(Directions for this task)
Which rows contain the string "width", with case counting? Pick out each of those rows and copy it in full.

[start of Provided data]

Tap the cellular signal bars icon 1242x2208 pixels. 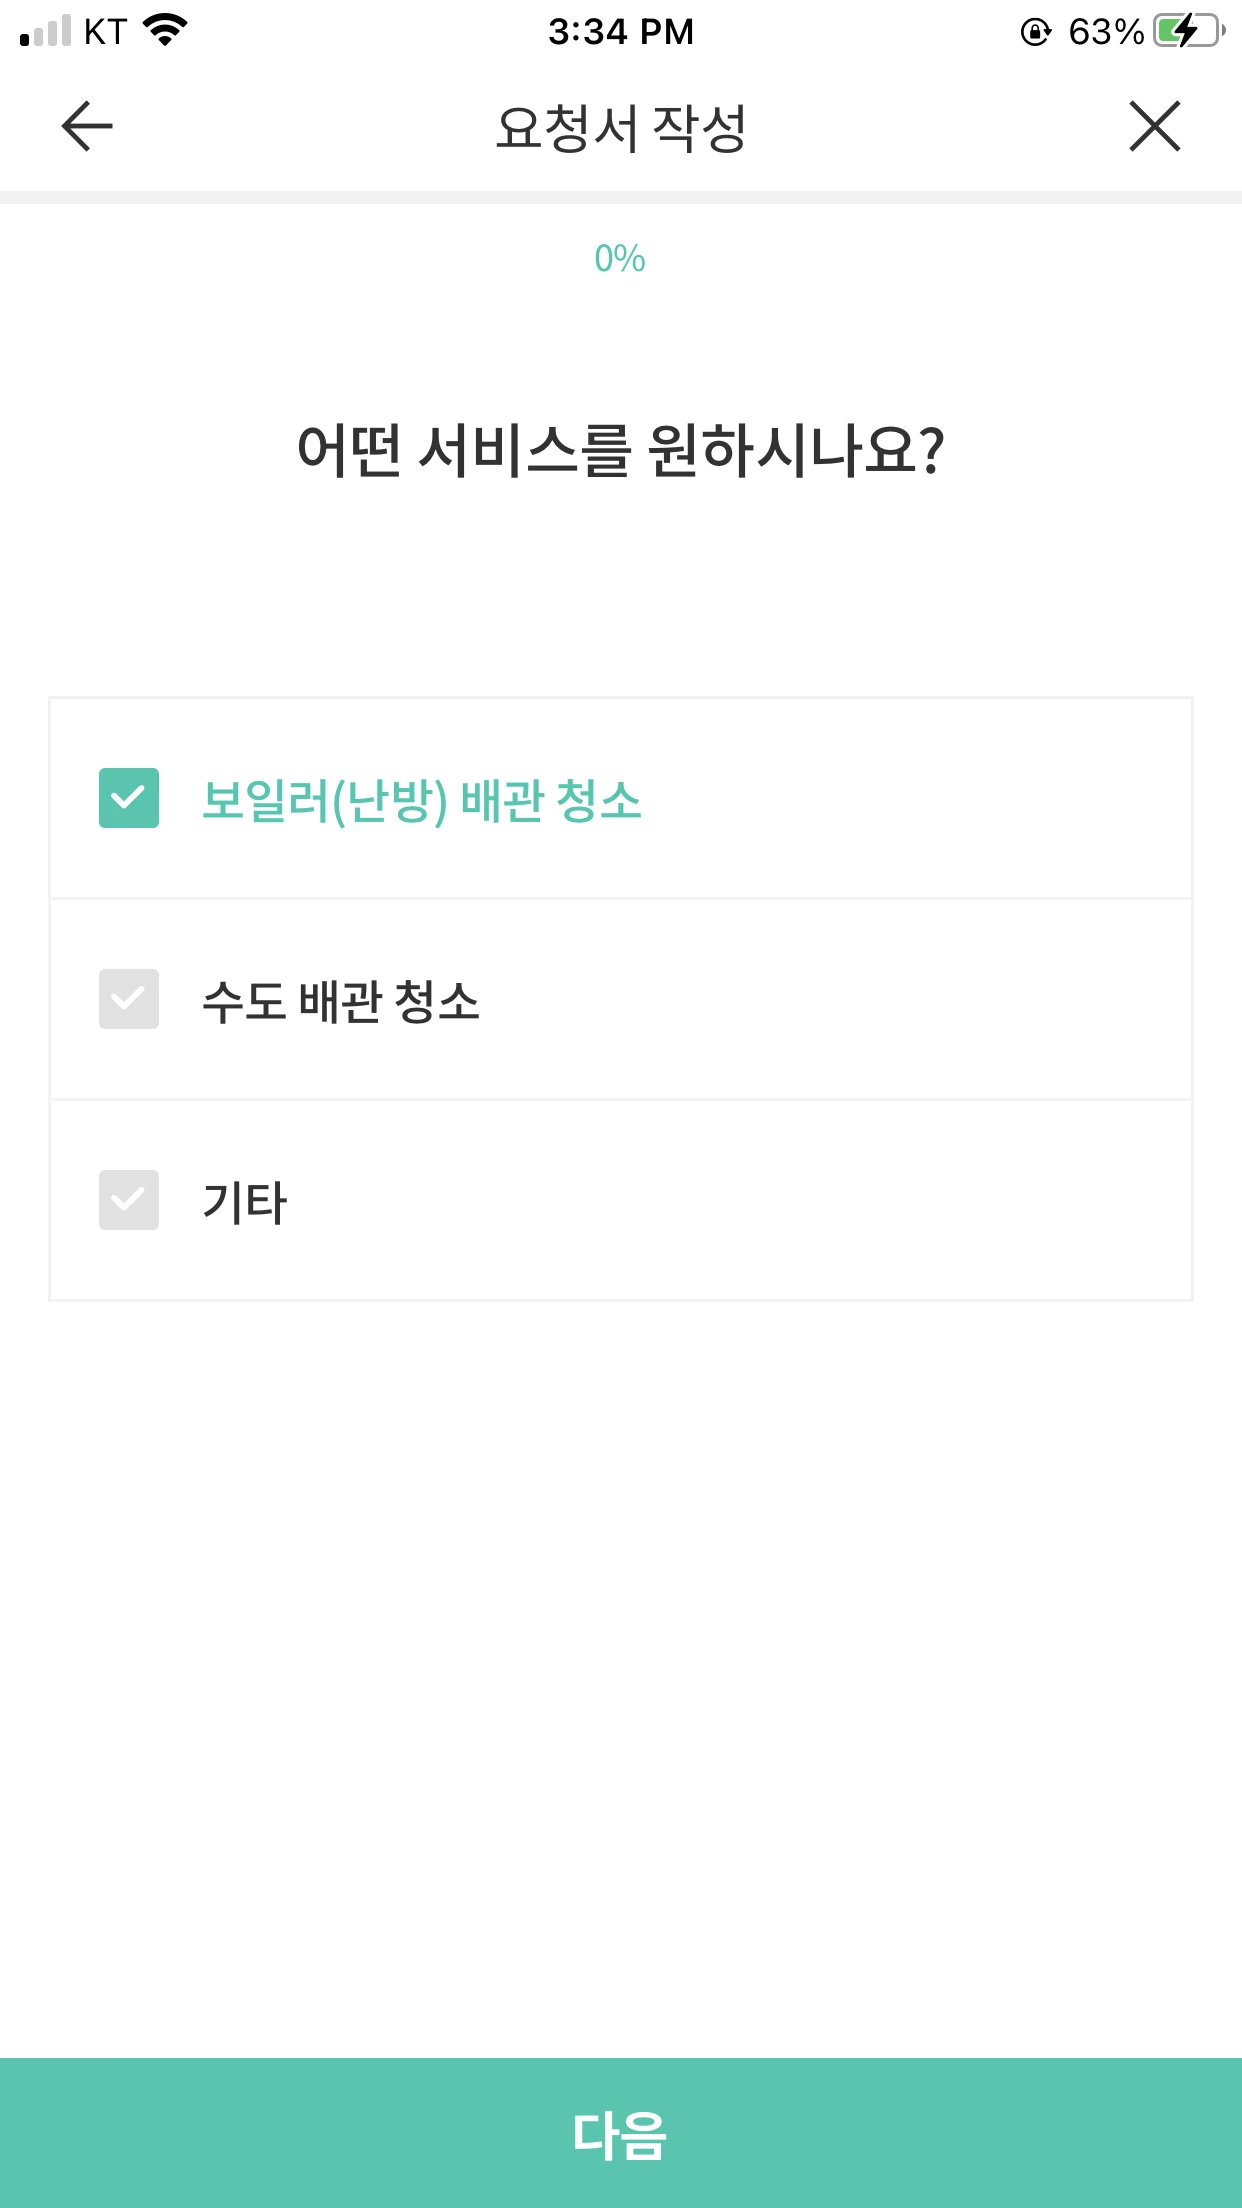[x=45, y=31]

[end of Provided data]
[start of Provided data]

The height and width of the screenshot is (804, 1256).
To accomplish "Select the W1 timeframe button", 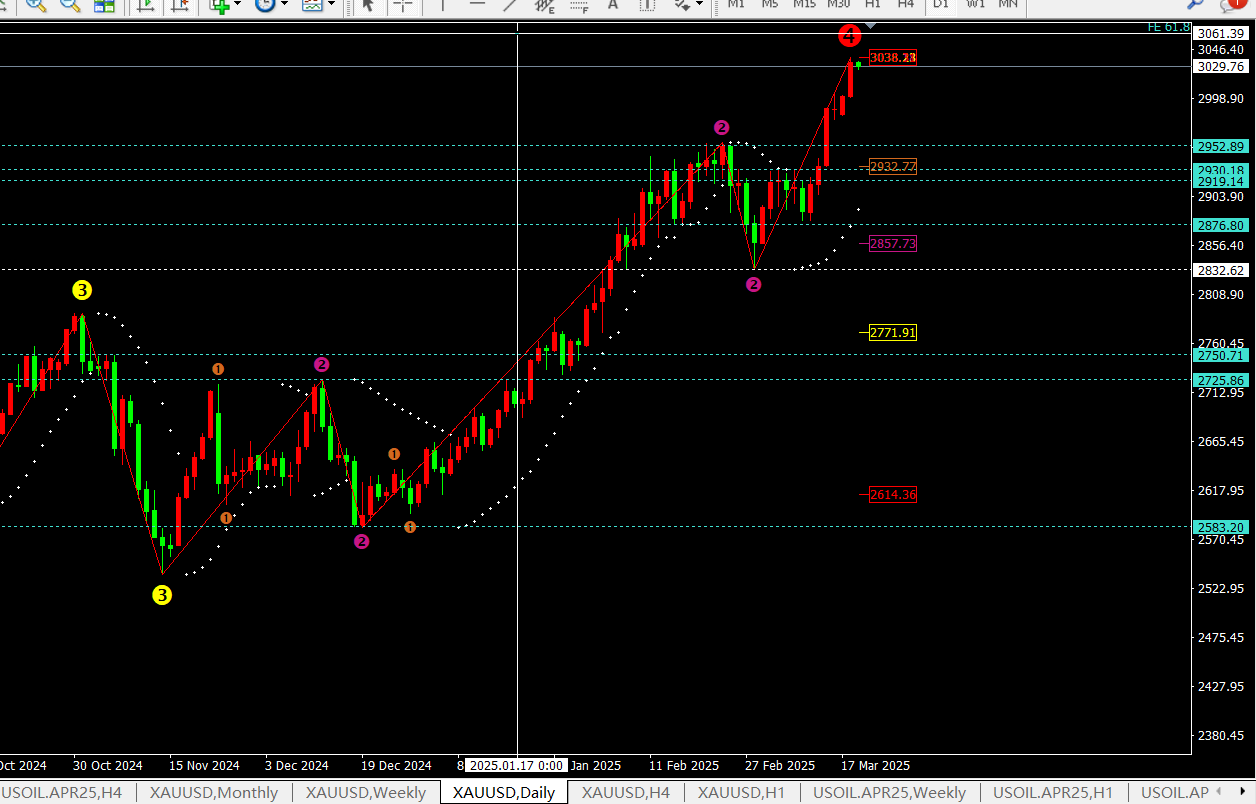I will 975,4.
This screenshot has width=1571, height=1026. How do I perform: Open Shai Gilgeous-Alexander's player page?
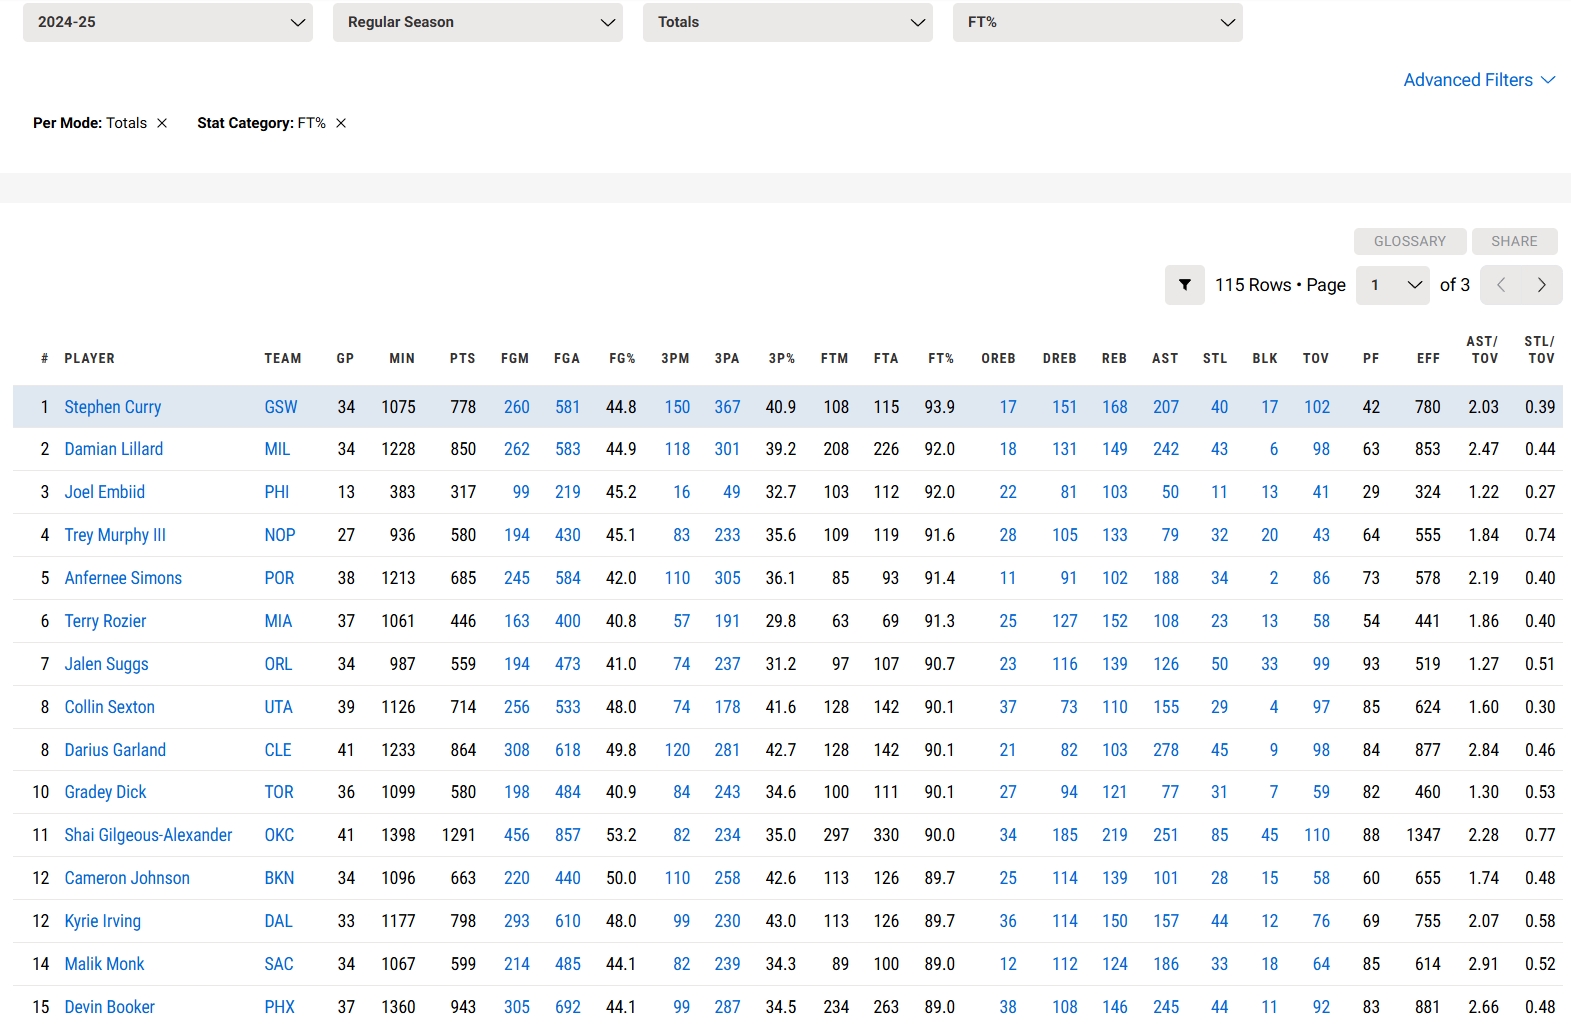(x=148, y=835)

[end of Provided data]

(Solution)
The height and width of the screenshot is (804, 1256).
This screenshot has width=1571, height=1026. How do I perform: Open Shai Gilgeous-Alexander's player page?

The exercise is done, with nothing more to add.